(Word and element locating data)
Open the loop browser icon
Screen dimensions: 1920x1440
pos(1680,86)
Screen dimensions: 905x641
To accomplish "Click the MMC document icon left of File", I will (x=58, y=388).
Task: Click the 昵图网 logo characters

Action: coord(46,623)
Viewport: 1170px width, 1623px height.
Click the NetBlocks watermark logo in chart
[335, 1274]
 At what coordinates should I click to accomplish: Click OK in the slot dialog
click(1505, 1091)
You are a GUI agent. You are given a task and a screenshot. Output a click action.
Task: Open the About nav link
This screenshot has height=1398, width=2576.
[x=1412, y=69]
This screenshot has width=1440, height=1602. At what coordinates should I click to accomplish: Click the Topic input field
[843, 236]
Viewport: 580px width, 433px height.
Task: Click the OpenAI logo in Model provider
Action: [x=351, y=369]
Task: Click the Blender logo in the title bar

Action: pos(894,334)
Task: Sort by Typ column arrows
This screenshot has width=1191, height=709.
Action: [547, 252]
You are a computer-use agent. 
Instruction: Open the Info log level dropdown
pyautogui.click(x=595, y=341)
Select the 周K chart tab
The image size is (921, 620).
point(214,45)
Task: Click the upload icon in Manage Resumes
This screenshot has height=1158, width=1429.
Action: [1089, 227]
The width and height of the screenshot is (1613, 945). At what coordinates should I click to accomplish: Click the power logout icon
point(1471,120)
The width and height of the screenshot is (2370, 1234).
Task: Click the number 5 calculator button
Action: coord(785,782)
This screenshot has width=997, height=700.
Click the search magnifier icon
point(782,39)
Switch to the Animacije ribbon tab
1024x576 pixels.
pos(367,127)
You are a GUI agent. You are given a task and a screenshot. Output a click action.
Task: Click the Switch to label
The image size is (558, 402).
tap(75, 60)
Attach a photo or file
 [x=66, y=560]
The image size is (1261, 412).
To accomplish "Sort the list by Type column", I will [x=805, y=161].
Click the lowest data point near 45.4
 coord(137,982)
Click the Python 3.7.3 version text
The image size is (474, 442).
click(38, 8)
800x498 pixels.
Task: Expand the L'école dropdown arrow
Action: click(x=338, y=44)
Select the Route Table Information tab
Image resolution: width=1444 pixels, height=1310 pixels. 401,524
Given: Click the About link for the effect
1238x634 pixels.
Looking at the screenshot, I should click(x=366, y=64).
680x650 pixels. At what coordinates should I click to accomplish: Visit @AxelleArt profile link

◆ **The problem**:
Rewrite all of the items above, substituting "Screen size" for every "Screen dimensions" and changing nothing else.

◆ **Output of the exercise**:
Open the loop browser icon
Screen size: 1920x1440
pos(1680,86)
Screen size: 905x641
To accomplish "Click the MMC document icon left of File", I will (x=58, y=388).
Task: Click the 昵图网 logo characters

Action: coord(46,623)
Viewport: 1170px width, 1623px height.
Click the NetBlocks watermark logo in chart
[335, 1274]
 At what coordinates should I click to accomplish: Click OK in the slot dialog
click(1505, 1091)
You are a GUI agent. You are given a task and a screenshot. Output a click action.
Task: Open the About nav link
This screenshot has height=1398, width=2576.
[x=1412, y=69]
This screenshot has width=1440, height=1602. At what coordinates should I click to accomplish: Click the Topic input field
[843, 236]
Viewport: 580px width, 433px height.
Task: Click the OpenAI logo in Model provider
Action: [x=351, y=369]
Task: Click the Blender logo in the title bar

Action: pos(894,334)
Task: Sort by Typ column arrows
This screenshot has width=1191, height=709.
Action: [547, 252]
You are a computer-use agent. 
Instruction: Open the Info log level dropdown
pyautogui.click(x=595, y=341)
Select the 周K chart tab
The image size is (921, 620).
point(214,45)
Task: Click the upload icon in Manage Resumes
This screenshot has height=1158, width=1429.
Action: [1089, 227]
The width and height of the screenshot is (1613, 945). At what coordinates should I click to accomplish: Click the power logout icon
point(1471,120)
The width and height of the screenshot is (2370, 1234).
Task: Click the number 5 calculator button
Action: coord(785,782)
This screenshot has width=997, height=700.
Click the search magnifier icon
point(782,39)
Switch to the Animacije ribbon tab
1024x576 pixels.
pos(367,127)
You are a GUI agent. You are given a task and a screenshot. Output a click action.
Task: Click the Switch to label
The image size is (558, 402).
tap(75, 60)
Attach a photo or file
 [x=66, y=560]
The image size is (1261, 412).
To accomplish "Sort the list by Type column", I will [x=805, y=161].
Click the lowest data point near 45.4
 coord(137,982)
Click the Python 3.7.3 version text
The image size is (474, 442).
click(38, 8)
800x498 pixels.
Task: Expand the L'école dropdown arrow
Action: click(x=338, y=44)
Select the Route Table Information tab
Image resolution: width=1444 pixels, height=1310 pixels. 401,524
Given: Click the About link for the effect
1238x634 pixels.
Looking at the screenshot, I should click(x=366, y=64).
680x650 pixels. At what coordinates should I click to accomplish: Visit @AxelleArt profile link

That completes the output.